Figure 5

Proteasome inactivation-induced autophagy requires Atg genes and sima/HIF-1α . A) Depletion of Rpn2 increases punctate LTR staining in larval fat body cell clones in fed animals, marked by membrane-associated mCD8-GFP. B) Simultaneous silencing of Rpn2 and sima results in a block of punctate LTR staining. C) Overexpression of dominant-negative (DN) Atg4 inhibits LTR dot formation in Rpn2 RNAi cells.

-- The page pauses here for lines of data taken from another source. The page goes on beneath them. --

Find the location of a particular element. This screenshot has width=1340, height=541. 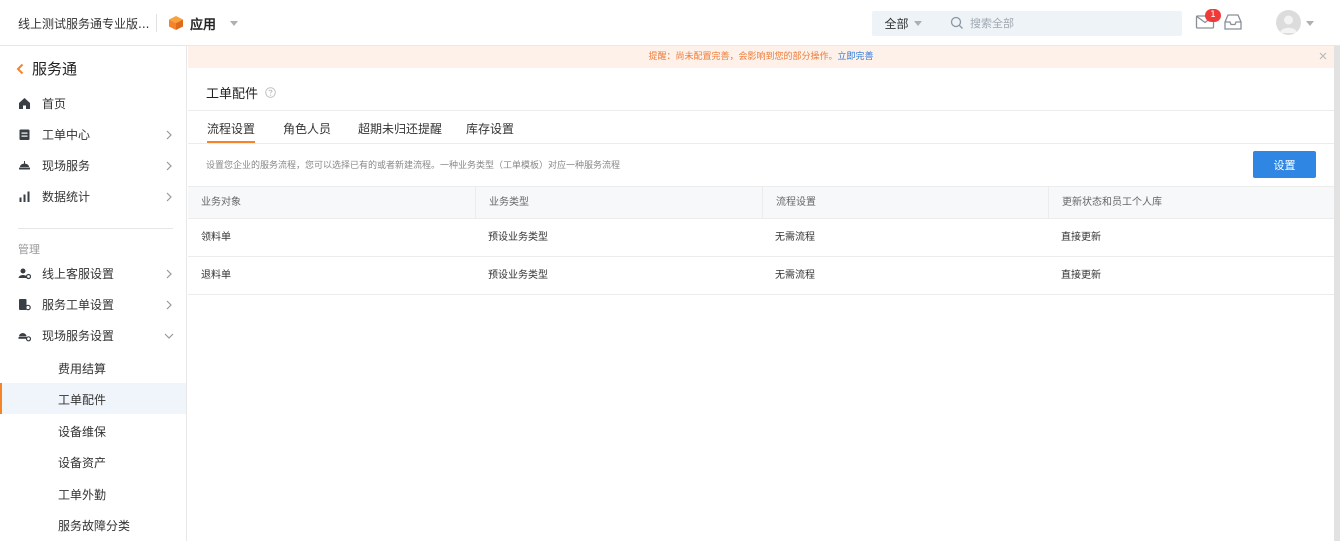

sidebar-item-statistics: 数据统计 is located at coordinates (94, 196).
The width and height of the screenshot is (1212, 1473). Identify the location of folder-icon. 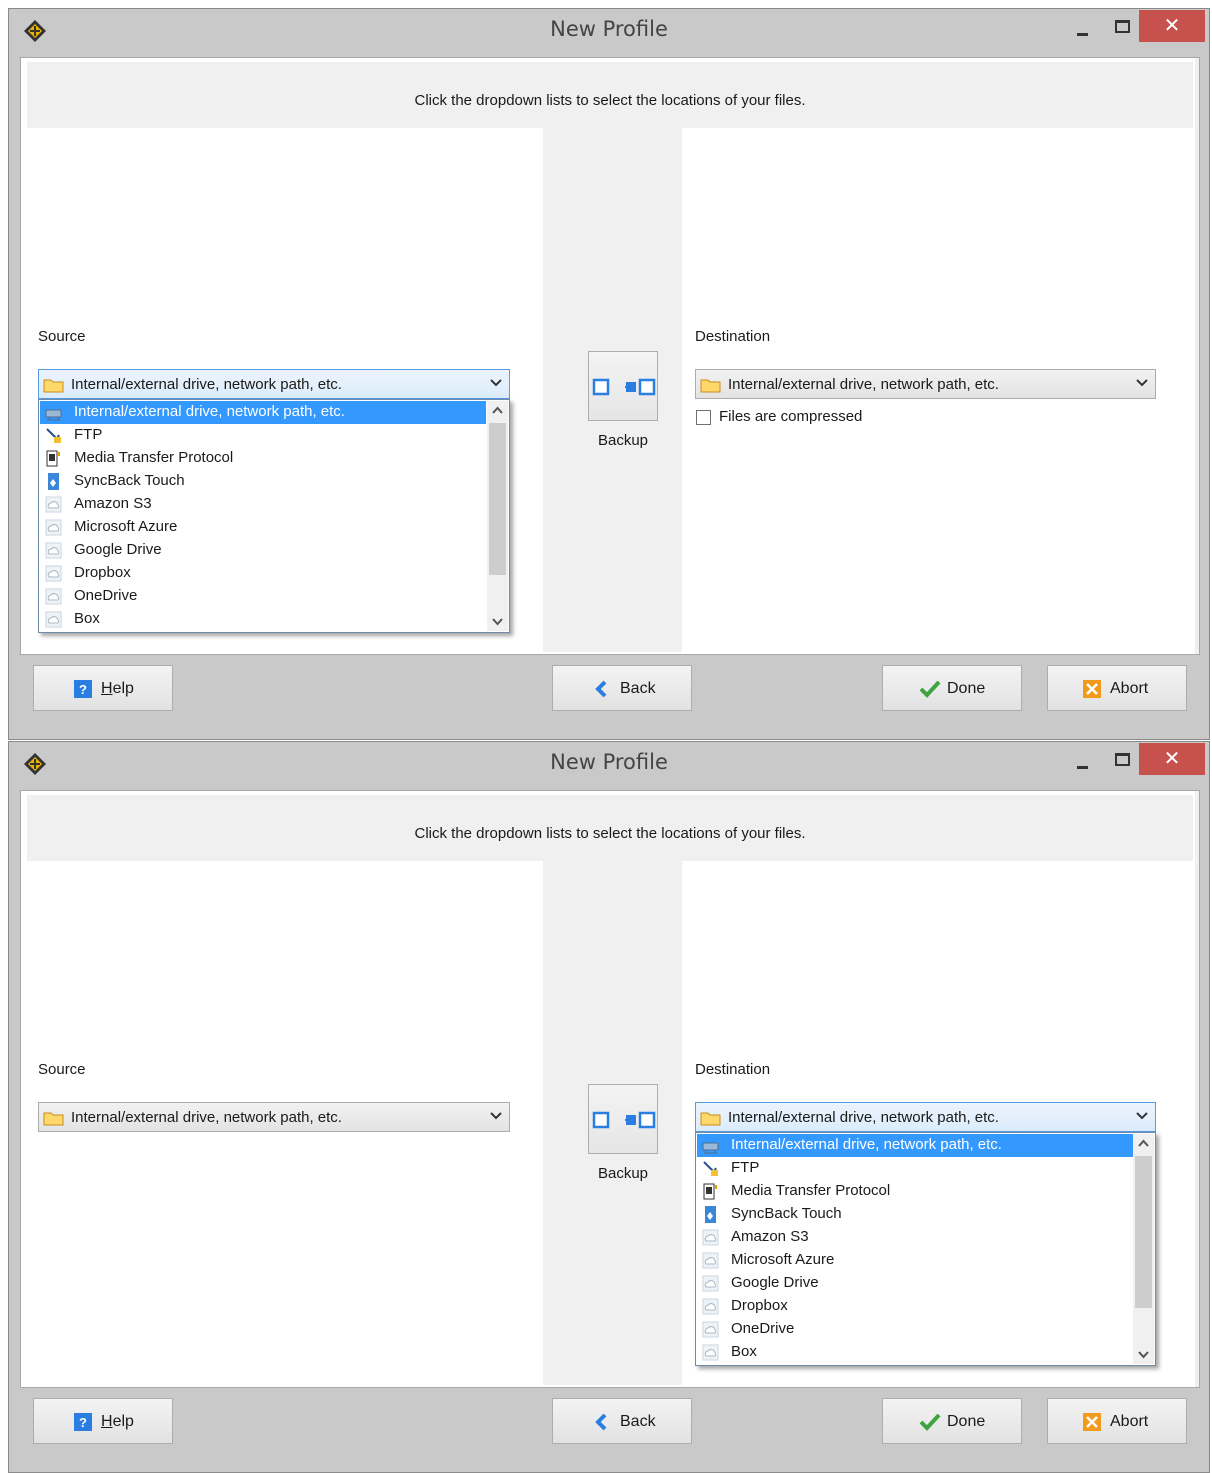
(710, 386).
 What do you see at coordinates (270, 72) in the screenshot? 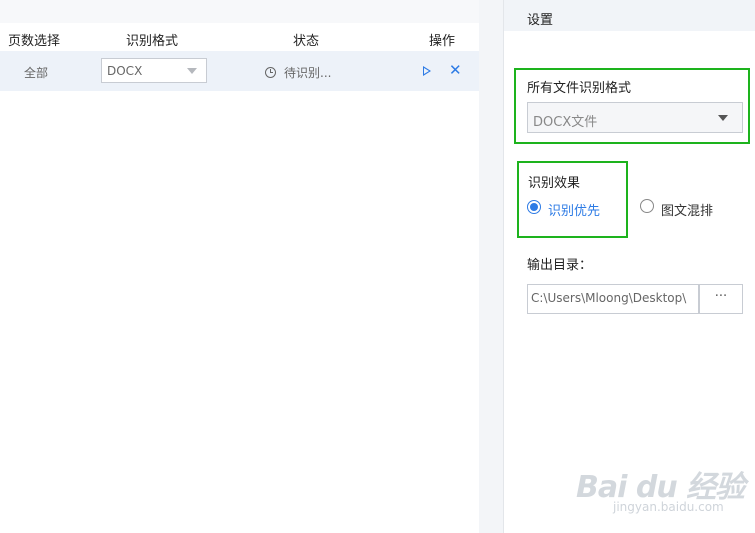
I see `clock-icon` at bounding box center [270, 72].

D, E) Simultaneous silencing of Rpn2 and p62 using two independent RNAi lines combined (D) or a third independent single p62 RNAi line (E) does not inhibit punctate LTR staining in larval fat body cell clones in fed animals. F) Depletion of p62 blocks aggregate formation in Rpn2 RNAi cells. G) Statistical evaluation of punctate staining in Rpn2, Rpt1 and Prosβ2 knockdown cells. Depletion of sima using 3 independent RNAi transgenes, silencing of BNIP3, Atg1, Atg9, Atg12, or overexpression of dominant-negative Atg1, Vps34, Atg4 inhibits proteasome inhibition-induced autophagy. Depletion of p62 or Atg18b (which is dispensable for starvation-induced autophagy and used as a negative control here) does not block the autophagy-inducing effect of proteasome inactivation. Statistically significant differences are marked (Kruskal-Wallis test or ANOVA, n = 5-8 per genotype, * P < 0.05, ** P < 0.01), and error bars denote standard error. H) Similarly, silencing of sima but not p62 attenuates LTR puncta formation in Prosα1 and Prosα5 RNAi cells. Statistically significant differences are marked (Kruskal-Wallis test or ANOVA, n = 5-8 per genotype, * P < 0.05, ** P < 0.01), and error bars denote standard error. Boxed areas in A-F are shown enlarged. Scale bar in A equals 20 μm for A-F.